Task goal:
Going down the data below, set down exactly the line with "You are a computer-use agent. Image resolution: width=421" and each line after it through the line with "Click the arrow"; no other lines.

Records supplied:
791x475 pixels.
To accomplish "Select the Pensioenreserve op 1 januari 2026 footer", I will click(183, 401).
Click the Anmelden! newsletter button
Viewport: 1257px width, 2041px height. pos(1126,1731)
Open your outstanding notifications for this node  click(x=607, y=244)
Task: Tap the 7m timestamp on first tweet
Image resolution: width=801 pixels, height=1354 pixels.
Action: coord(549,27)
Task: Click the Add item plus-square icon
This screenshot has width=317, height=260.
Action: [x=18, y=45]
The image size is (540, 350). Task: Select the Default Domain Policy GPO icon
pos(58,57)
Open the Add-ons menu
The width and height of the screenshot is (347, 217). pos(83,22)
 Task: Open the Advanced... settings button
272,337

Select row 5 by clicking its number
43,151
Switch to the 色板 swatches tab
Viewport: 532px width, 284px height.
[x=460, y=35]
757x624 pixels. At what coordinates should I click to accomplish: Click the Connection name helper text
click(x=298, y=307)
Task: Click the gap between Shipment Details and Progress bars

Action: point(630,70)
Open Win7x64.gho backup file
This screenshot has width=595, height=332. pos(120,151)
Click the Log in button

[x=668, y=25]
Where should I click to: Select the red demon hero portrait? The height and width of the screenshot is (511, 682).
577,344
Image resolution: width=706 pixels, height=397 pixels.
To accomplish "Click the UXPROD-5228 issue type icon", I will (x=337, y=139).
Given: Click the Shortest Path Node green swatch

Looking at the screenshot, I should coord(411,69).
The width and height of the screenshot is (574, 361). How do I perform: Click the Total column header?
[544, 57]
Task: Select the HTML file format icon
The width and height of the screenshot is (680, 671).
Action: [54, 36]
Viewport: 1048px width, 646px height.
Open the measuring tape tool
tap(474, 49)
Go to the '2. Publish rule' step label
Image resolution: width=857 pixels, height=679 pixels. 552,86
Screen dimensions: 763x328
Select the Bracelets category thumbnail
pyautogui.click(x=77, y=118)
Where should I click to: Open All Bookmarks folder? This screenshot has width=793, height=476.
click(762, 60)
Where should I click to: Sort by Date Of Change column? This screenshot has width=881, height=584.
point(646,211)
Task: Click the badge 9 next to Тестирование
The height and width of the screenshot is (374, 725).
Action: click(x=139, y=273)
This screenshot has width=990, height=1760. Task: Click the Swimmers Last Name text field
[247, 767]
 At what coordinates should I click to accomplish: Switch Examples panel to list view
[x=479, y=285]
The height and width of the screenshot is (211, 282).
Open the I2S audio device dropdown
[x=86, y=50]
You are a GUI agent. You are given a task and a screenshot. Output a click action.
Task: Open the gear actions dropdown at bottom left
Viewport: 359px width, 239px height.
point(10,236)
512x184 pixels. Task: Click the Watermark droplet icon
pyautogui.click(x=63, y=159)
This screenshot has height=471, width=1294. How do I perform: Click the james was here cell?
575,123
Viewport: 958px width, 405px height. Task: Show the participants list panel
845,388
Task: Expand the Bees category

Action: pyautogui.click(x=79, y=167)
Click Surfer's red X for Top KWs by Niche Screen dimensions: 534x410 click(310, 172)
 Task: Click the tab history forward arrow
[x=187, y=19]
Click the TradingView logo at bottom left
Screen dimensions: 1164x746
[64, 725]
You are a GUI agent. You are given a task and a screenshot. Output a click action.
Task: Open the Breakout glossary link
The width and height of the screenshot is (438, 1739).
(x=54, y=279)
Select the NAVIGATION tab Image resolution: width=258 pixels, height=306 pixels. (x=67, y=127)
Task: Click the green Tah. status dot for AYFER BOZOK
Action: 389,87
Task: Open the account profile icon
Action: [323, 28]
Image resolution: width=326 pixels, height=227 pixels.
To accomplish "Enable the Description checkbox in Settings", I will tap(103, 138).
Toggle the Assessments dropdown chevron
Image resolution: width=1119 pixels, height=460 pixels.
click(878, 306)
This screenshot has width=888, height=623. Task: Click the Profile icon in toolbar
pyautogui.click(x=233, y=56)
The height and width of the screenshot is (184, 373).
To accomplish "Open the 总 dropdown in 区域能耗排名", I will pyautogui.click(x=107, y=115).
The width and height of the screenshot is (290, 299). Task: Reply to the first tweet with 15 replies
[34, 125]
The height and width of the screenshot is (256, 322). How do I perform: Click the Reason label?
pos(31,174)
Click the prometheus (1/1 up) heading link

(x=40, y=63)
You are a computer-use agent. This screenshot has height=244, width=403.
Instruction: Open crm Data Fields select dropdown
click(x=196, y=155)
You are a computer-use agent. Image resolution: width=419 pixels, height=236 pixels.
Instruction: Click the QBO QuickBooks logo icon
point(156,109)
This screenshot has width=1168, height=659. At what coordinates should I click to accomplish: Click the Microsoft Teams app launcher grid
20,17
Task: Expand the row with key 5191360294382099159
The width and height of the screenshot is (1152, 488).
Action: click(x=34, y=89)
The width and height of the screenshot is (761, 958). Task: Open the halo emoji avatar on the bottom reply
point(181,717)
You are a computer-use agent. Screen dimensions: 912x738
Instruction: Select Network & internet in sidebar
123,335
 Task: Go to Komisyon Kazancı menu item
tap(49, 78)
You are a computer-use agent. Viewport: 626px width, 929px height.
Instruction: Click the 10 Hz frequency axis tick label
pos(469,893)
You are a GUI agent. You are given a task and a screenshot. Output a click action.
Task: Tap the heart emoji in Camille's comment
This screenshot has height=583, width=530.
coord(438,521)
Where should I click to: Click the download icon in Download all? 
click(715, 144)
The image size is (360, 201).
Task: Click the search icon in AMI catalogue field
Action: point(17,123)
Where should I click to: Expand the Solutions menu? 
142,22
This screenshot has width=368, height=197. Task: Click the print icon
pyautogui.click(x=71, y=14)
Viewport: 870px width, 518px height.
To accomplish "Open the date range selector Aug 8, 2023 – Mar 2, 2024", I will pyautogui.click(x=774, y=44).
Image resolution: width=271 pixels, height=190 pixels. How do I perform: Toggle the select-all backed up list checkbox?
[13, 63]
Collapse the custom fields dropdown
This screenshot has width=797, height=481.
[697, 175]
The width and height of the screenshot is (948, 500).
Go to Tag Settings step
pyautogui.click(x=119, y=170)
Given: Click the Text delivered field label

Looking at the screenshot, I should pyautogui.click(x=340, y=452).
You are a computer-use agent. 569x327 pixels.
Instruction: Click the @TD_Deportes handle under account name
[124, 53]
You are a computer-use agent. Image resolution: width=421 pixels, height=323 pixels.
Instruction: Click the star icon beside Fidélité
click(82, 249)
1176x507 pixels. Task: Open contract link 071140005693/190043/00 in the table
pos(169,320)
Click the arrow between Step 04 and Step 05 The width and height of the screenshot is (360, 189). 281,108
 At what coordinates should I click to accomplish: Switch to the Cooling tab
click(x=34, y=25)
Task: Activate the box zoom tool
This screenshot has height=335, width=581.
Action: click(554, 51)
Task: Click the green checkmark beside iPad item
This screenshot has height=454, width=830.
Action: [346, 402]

Solved exercise:
You are a computer-use agent. Image resolution: width=421 pixels, height=323 pixels.
Instruction: Click the star icon beside Fidélité
click(82, 249)
1176x507 pixels. Task: Open contract link 071140005693/190043/00 in the table
pos(169,320)
Click the arrow between Step 04 and Step 05 The width and height of the screenshot is (360, 189). 281,108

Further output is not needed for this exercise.